Algunos se creen grandes porque saben más que los demás, y se dedican a exigirles y a controlarlos. En realidad lo que nos hace grandes es el amor que comprende, cuida, protege al débil.
Quien ama sabe ubicarse en su lugar sin pretender ser el centro. El amor no es arrogante.
Es importante que los cristianos vivan esto en su modo de tratar a los familiares poco formados en la fe, frágiles o menos firmes en sus convicciones. A veces ocurre lo contrario, se vuelven arrogantes e insoportables.
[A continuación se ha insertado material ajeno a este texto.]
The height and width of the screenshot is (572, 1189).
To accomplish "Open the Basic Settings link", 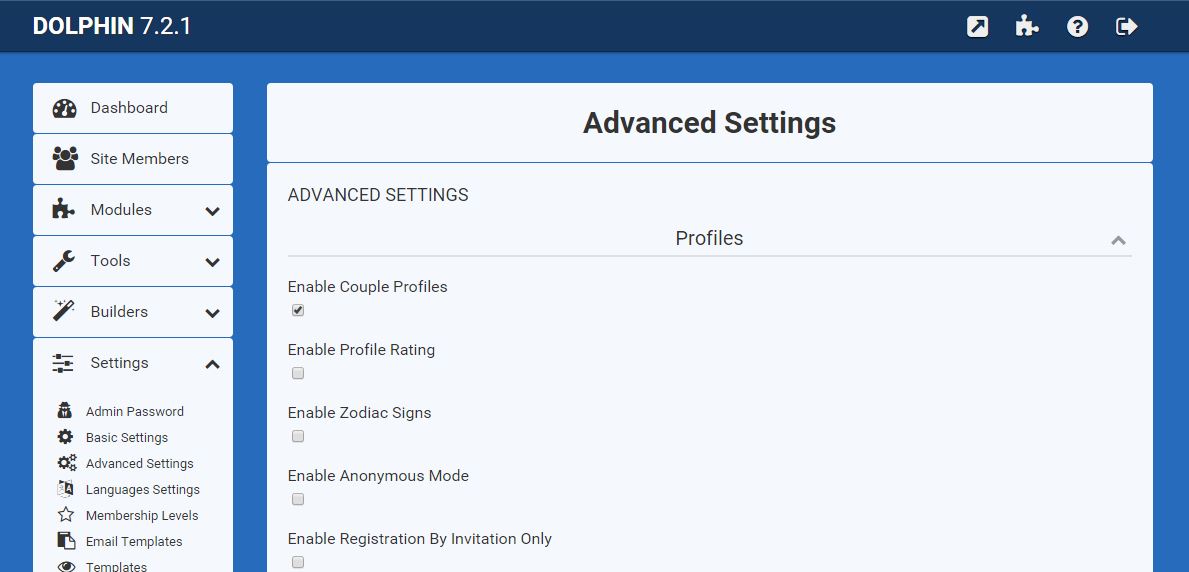I will [x=127, y=437].
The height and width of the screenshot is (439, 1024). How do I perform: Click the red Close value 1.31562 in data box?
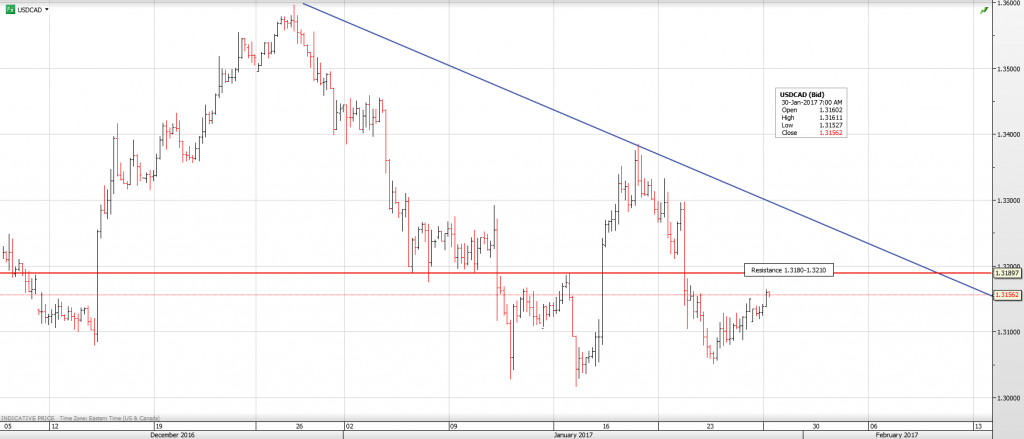tap(832, 133)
La actitud de humildad es parte del amor, porque para poder comprender, disculpar o servir a los demás de corazón, es indispensable sanar el orgullo y cultivar la humildad
La lógica del amor cristiano es: «el que quiera ser el primero entre vosotros, que sea vuestro servidor». En la vida familiar no puede reinar la lógica del dominio, o la competición para ver quién es más, porque esa lógica acaba con el amor.
También para la familia es este consejo: «Tened sentimientos de humildad unos con otros, porque Dios resiste a los soberbios, pero da su gracia a los humildes».
Cuando una persona que ama puede hacer un bien a otro, o cuando ve que al otro le va bien en la vida, lo vive con alegría, y de ese modo da gloria a Dios.
La familia debe ser siempre el lugar donde alguien, que logra algo bueno en la vida, sabe que allí lo van a celebrar con él
Si no alimentamos nuestra capacidad de gozar con el bien del otro y, sobre todo, nos concentramos en nuestras propias necesidades, nos condenamos a vivir con poca alegría.